Lark, the chestnut palfrey she had brought from l’Aigle, had smooth paces and gentle manners, allowing Gisele to savor the beauty of the coastal area as they left the town behind. The countryside was decorated in the best June could offer. Blue squill garnished grasslands nearest the sea, giving way to white cow parsley banking the roadsides, mixed with reddish-purple foxglove. Some fields were dotted with grazing sheep; others looked like they were carpeted in gold, for the rape grown to feed pigs and sheep was now in flower. In the sky, skylarks and kestrels replaced the gulls that had ruled the air over the harbor.
So this is England, she thought with pleasure. Her father had called it a foggy, wet island, but today at least, she saw no evidence of such unpleasant weather. This is my new home. Here I will build a new life for myself, a life where I am my own mistress, at no man’s beck and call.
After she had been a-horse for some three hours, Gisele urged her palfrey up to the front of the procession, where the captain was riding with another of the men. “How far is it to London? Will we reach it tonight, Sir Hubert?” Gisele asked LeBec.
He wiped his fingers across his mouth as if to rub out his smirking grin. “Even if we had wings to fly, my lady, ’twould be too long a flight. Nay, we’ll lie at an abbey tonight—”
“An abbey? Is there not some castle where we might seek hospitality?

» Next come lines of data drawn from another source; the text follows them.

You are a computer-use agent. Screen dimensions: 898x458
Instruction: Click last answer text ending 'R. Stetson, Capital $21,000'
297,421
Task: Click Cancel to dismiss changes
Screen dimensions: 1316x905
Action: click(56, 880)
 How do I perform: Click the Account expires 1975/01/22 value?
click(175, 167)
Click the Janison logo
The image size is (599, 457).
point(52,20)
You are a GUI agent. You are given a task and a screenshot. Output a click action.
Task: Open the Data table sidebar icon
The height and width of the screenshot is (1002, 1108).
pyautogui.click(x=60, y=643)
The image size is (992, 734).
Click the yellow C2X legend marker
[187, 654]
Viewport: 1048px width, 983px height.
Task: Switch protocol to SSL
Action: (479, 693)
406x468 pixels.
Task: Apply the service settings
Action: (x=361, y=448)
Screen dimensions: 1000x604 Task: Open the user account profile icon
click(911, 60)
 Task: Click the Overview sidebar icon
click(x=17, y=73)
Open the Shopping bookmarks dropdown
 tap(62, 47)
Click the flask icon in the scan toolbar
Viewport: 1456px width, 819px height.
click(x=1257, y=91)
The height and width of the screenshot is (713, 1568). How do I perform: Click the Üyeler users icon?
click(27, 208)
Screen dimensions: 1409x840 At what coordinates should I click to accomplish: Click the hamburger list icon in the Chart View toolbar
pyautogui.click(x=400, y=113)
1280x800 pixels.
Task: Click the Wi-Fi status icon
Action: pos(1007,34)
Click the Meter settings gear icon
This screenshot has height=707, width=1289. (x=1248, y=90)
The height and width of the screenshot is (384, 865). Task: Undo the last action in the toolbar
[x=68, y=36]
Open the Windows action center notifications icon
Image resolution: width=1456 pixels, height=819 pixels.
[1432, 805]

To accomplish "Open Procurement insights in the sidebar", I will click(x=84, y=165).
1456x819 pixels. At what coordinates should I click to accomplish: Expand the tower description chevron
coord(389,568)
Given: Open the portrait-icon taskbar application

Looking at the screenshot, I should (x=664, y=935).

Monastic guest houses have lumpy beds, and poor fare, and the brothers who serve the ladies look down their pious Benedictine noses at us,” Gisele protested, remembering her few journeys in Normandy.
“We’ll stay at an abbey,” Sir Hubert said firmly. “’Twas your father’s command, my lady. Much of southern England is sympathetic to Stephen, and the even those who were known to support the empress may have turned their coats since we last had word on the other side of the Channel. You’d be a great prize for them, my lady—to be held for ransom, or forcibly married to compel your father to support Stephen’s cause.”
His words were sobering. “Very well, Sir Hubert. It shall be as my lord father orders.”
He said nothing more. Soon they left the low-lying coastal area behind and entered a densely forested area.
“What is this place?” Gisele asked him, watching as the green fastness of the place enshrouded the mounted party and seemed to swallow up the sun, except for occasional dappled patches on the forest floor.
“’Tis called the Weald, and I like it not. The Saxons fleeing the Conqueror at Senlac once took refuge here, and the very air seems thick with their ghosts.”
His words formed a vivid image in her mind, and as Gisele peered about her, trying to pierce the gloom with her eyes, it seemed as if she could see the shades of the long-dead Saxons behind every tree.
“Then why not go around the Weald, instead of through it?” she inquired, trying not to sound as nervous as he had made her feel.